▶ [WHAT YOU SHOULD DO]
Count the lines in the records below that contain the string "computer" and give only that number. Case counts.

▶ [RECORDED DATA]
───
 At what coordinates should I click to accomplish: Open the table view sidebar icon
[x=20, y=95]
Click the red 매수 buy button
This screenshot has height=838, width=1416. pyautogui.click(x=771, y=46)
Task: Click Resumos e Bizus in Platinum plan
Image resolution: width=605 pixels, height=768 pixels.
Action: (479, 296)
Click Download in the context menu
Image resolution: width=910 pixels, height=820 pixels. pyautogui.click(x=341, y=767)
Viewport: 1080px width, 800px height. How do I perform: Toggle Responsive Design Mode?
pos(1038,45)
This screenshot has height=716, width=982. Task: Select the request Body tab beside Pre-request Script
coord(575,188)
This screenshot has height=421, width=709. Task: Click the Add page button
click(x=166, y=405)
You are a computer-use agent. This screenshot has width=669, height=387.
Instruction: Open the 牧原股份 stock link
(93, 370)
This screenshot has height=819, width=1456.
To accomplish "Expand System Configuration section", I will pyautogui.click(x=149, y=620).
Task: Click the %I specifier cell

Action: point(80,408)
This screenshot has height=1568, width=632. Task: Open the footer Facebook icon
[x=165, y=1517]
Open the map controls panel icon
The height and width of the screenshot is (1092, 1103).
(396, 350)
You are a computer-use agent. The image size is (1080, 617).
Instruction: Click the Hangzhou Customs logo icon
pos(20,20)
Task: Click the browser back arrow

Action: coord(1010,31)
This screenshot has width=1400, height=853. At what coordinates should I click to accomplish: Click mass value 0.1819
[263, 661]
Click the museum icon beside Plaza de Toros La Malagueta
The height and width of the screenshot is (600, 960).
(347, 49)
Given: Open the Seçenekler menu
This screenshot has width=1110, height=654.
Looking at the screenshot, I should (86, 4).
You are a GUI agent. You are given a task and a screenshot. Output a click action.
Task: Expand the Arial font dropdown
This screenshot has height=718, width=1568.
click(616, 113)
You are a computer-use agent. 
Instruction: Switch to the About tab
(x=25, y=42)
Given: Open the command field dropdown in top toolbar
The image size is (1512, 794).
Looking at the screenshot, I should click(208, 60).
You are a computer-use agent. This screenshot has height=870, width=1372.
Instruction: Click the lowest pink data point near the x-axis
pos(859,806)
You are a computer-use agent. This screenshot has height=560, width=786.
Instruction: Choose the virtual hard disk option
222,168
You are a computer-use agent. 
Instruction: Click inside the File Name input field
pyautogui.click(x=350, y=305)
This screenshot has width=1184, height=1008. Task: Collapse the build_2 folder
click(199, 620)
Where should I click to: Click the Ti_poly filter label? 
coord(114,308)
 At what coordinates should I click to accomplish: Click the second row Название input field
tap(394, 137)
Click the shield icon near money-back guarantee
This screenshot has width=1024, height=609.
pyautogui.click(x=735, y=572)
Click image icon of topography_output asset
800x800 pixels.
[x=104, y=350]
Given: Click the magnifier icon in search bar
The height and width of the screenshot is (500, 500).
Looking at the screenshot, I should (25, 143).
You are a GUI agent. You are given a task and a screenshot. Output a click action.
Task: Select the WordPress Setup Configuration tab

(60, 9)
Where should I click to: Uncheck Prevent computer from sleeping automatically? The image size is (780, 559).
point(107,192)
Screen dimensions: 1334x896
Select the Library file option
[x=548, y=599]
───
▶ [ANSWER FOR THE TASK]
7